Another important methodological choice, often linked to the mode of data collection, is between probability and non-probability sample surveys. In the first approach each member of the population has a known and positive chance to be selected which enables statistical inference, non-probability sample surveys refer to all other types of surveys [28]. Probability sampling is preferred over non-probability sampling, especially for estimating population characteristics [25, 29, 30]. However, setting up surveys in new probability samples can be an expensive and time consuming process [21]. Many COVID-19 web surveys were therefore organized in non-probability samples [23, 24]. These non-probability web surveys were either quota samples from commercial panels [12, 15] or convenience samples with self-selected participants [13, 31,32,33,34,35]. By using e-mail, website or social media announcements for convenience surveys thousands of participants can be reached instantly [28]. Nevertheless, the validity of research findings depends more on the representativeness capacity than on the participant number [21].

Lastly, not all types of observational study designs are suited to monitor the impact of the evolving situation over time. Integrating COVID-19 surveys within existing longitudinal surveys having pre-pandemic information was recommend for this [36,37,38]. In these types of surveys, the same participants were questioned on the same topic before and during the pandemic using (ideally) the same data collection mode.
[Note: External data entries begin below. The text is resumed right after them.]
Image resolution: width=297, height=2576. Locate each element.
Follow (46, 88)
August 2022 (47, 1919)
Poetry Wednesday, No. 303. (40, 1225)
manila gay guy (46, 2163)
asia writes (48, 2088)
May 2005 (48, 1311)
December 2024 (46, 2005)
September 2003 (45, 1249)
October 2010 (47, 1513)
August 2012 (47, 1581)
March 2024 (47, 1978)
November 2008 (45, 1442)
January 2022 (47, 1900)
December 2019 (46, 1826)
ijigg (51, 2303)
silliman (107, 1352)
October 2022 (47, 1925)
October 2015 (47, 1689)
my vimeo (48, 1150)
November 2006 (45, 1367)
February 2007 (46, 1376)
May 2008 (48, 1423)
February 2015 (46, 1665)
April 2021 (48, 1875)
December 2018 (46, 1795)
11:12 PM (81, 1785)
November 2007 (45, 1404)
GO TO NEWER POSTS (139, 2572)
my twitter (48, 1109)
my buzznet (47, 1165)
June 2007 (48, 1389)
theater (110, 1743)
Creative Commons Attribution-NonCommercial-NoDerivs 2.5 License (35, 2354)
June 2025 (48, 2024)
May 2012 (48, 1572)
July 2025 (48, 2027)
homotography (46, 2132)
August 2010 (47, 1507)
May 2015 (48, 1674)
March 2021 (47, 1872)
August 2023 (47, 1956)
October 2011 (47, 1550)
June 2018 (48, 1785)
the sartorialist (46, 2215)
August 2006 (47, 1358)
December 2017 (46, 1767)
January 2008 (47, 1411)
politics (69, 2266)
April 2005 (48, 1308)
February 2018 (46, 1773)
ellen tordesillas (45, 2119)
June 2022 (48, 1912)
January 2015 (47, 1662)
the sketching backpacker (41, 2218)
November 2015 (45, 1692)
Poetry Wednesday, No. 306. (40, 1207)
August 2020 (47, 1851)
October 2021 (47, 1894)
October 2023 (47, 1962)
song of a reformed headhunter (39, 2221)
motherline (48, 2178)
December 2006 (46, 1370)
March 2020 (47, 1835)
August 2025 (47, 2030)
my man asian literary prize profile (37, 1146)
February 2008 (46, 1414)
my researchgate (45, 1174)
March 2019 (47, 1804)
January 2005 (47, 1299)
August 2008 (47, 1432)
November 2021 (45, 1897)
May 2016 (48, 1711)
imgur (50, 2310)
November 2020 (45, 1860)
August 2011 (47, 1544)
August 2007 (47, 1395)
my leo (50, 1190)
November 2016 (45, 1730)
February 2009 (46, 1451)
This design allowed to study causal relationships at both the individual and group level. Yet if no existing longitudinal surveys could be used, new longitudinal surveys to follow-up the same individuals were considered valuable as well [4, 39, 40]. The drawback, however, is that comparisons with pre-COVID-19 survey data were hampered due to other methodology approaches in the new surveys.

This manuscript discusses how researchers at Sciensano, the Belgian institute of health, dealt with these challenges in organizing the COVID-19 health surveys. This is a series of ten repeated online surveys that ran between April 2020 and March 2022. These surveys had as objective to monitor the general adult population on health related topics that were relevant for policy makers and supported them in fighting the pandemic and its effects, in the medium and long term. The main objectives of this manuscript are:

  • to describe the methodology used in the COVID-19 health surveys;

  • to provide the outcomes of the COVID-19 health surveys in terms of participation and sample composition;

  • to discuss the benefits and pitfalls of the applied methodology and provide directions for future research.

Methods

Over a period of two years and therefore in different phases of the pandemic, ten online COVID-19 health surveys were organized in Belgium. The general methodology is discussed below. The elements that differed from survey to survey are presented in Table 1. Systematic methodological information about the surveys based on The Checklist for Reporting Results of Internet E-Surveys (CHERRIES) [41] can be found in Additional file 1. All ten surveys were approved by the ethical committee of the University Hospital of Ghent. Before participants could participate to the survey, they had to indicate that they lived in Belgium and were at least 18 years old. Furthermore, in all surveys participants had to provide consent to six terms and conditions including voluntary participation, confidentiality of the data and the right to withdraw at any time in accordance with the General Data Protection Regulation (GDPR) and the Declaration of Helsinki.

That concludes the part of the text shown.